Online Decision Making with Generative Action Sets
2509.25777v1
cs.LG, stat.ML, 68W20, 90B50, 91B06, 68T01, 68Q32, I.2.6
2025-10-02
Авторы:
Jianyu Xu, Vidhi Jain, Bryan Wilder, Aarti Singh
Abstract
With advances in generative AI, decision-making agents can now dynamically
create new actions during online learning, but action generation typically
incurs costs that must be balanced against potential benefits. We study an
online learning problem where an agent can generate new actions at any time
step by paying a one-time cost, with these actions becoming permanently
available for future use. The challenge lies in learning the optimal sequence
of two-fold decisions: which action to take and when to generate new ones,
further complicated by the triangular tradeoffs among exploitation, exploration
and $\textit{creation}$. To solve this problem, we propose a doubly-optimistic
algorithm that employs Lower Confidence Bounds (LCB) for action selection and
Upper Confidence Bounds (UCB) for action generation.

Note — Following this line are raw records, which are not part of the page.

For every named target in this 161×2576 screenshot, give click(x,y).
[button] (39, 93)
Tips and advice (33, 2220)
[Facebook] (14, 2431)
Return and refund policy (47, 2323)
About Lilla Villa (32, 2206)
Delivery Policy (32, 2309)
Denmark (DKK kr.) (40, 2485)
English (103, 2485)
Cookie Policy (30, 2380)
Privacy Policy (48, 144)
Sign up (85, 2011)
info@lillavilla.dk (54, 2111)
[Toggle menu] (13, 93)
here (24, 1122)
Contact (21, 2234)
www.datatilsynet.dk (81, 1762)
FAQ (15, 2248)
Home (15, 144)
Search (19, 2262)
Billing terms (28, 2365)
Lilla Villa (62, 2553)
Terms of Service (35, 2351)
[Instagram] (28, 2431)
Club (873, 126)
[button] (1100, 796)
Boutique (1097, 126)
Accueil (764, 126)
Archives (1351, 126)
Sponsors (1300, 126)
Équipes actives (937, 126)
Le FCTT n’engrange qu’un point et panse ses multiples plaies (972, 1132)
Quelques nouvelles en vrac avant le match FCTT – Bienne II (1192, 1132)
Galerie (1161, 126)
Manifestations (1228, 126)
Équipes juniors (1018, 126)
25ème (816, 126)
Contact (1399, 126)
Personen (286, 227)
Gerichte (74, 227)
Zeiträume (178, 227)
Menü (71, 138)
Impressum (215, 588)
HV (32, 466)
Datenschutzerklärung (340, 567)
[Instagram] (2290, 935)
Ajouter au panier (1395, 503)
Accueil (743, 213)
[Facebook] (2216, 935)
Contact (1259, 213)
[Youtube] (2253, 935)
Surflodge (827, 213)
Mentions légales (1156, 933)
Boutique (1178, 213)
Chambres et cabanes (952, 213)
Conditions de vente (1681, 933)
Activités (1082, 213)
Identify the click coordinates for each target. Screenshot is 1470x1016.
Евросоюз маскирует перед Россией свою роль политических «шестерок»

Empirical evaluation on
healthcare question-answering datasets demonstrates that our approach achieves
favorable generation-quality tradeoffs compared to baseline strategies. From
theoretical perspectives, we prove that our algorithm achieves the optimal
regret of $O(T^{\frac{d}{d+2}}d^{\frac{d}{d+2}} + d\sqrt{T\log T})$, providing
the first sublinear regret bound for online learning with expanding action
spaces.